The remaining concern is whether the enforcement of the policy renders the agreement unconscionable. The court addressed the issue of unconscionability, as defined by the Mississippi Supreme Court, in York v. Georgia-Pacific Corp., 585 F. Supp. 1265 (N.D.Miss.1984). An unconscionable contract is one "such as no man in his senses, and not under delusion, would make on the one hand, and as no honest and fair man would make on the other." Id. at 1278 (citing Terre Haute Cooperage v. Branscome, 203 Miss. 493, 35 So. 2d 537, 541 (1948)). The court does not believe that this policy satisfies the applicable standards for unconscionability.

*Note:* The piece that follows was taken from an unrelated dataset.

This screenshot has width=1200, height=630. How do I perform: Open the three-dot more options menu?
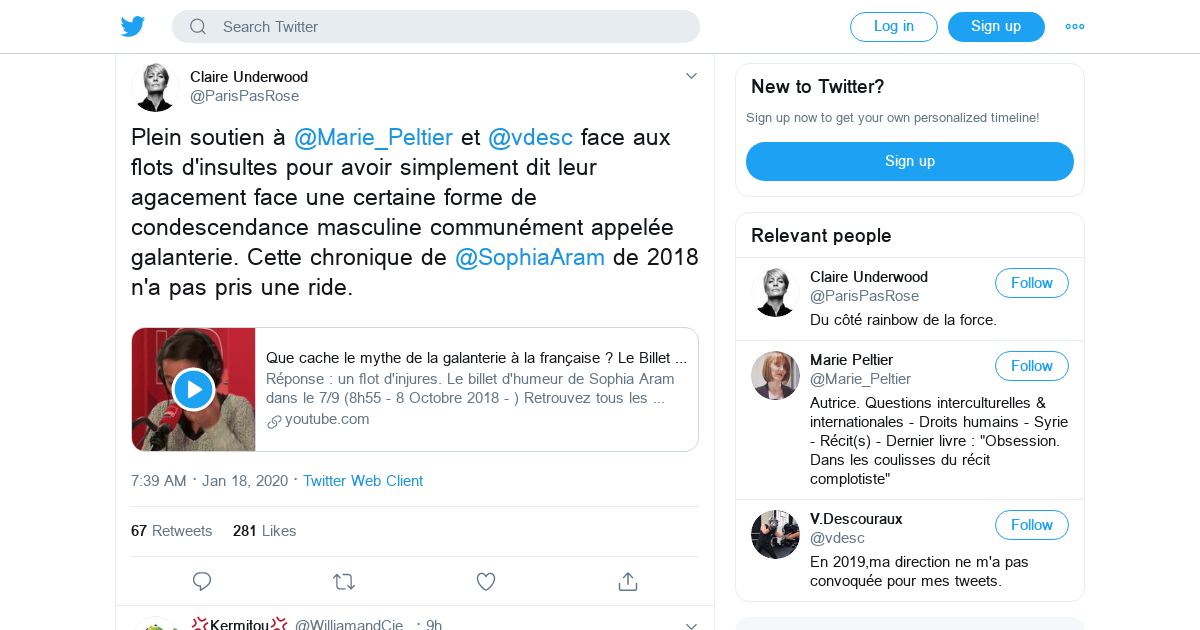(x=1075, y=27)
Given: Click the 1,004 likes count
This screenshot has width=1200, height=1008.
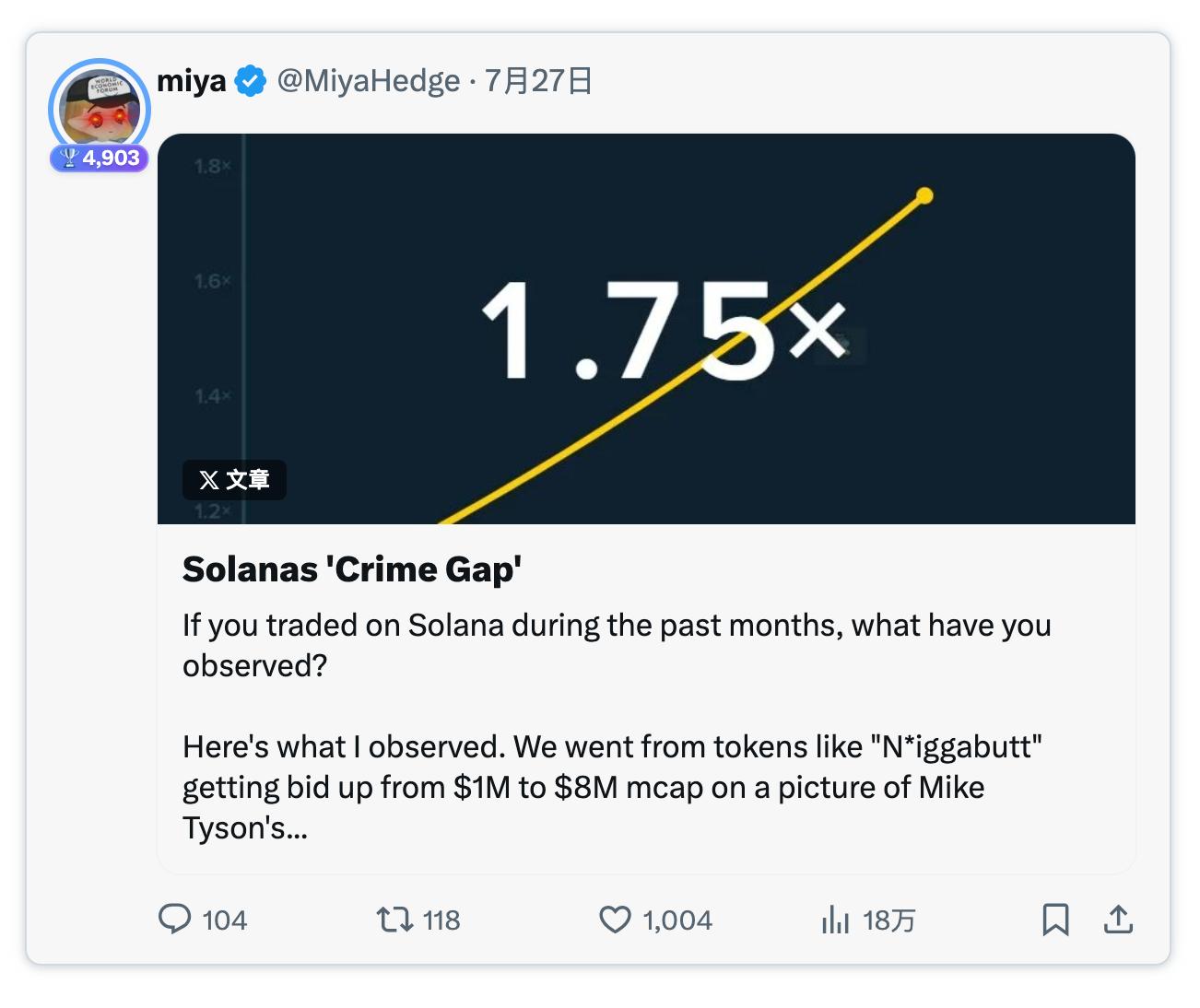Looking at the screenshot, I should (677, 920).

The policy provisions are not oppressive, and Tupelo did not establish a lack of voluntariness, the use of inconspicuous print or complex legalistic language, or a lack of opportunity to study the contract and inquire about its terms. Id. Furthermore, as Gulf pointed out in its reply brief, the policy obligated Gulf to pay for medical expenses incurred by Tupelo's employees for a one year *386 period prior to the effective date of the policy. Tupelo thereby gained the benefit of coverage for claims that were merely paid but not incurred during the policy period. Such a provision is consistent with the nature of a "claims paid" policy, and lends further credence to a finding that the policy was neither ambiguous nor unconscionable.

In conclusion, the court finds that it must give effect to the clear language of Gulf's policy with Tupelo. Therefore, Gulf is not liable for the insurance claims made by Tupelo, because the payment of the expenses fell outside the scope of the coverage period. As Lloyds' duty to indemnify Gulf is founded upon a separate, derivative policy, Lloyds' liability is contingent and does not arise if Gulf is not liable. Thus, Lloyds is also free from liability as an insurer in this action.

An order in accordance with this opinion shall be issued.

 
FINAL JUDGMENT

Pursuant to an opinion filed contemporaneously herewith, it is ORDERED and ADJUDGED:

That the motion for summary judgment filed by Certain Interested Underwriters at Lloyds and Gulf National Insurance Company is well taken, and the requested declaratory judgment in favor of these parties is granted;

That the cross-motion for summary judgment filed by Tupelo Public School District is not well taken and is denied;

That Tupelo's claims for health care expenses were excluded from coverage pursuant to the policy between Gulf National and Tupelo, and therefore Gulf National is not liable for these claims;

That Lloyds is similarly not liable for these claims under the policy between Lloyds and Gulf National.

SO ORDERED.

NOTES

[1] On the application for insurance, Tupelo marked the coverage option that stated: "[p]aid during policy period; incurred during policy period...." Tupelo asserts that such language cannot be equated with "paid during policy period and incurred during policy period."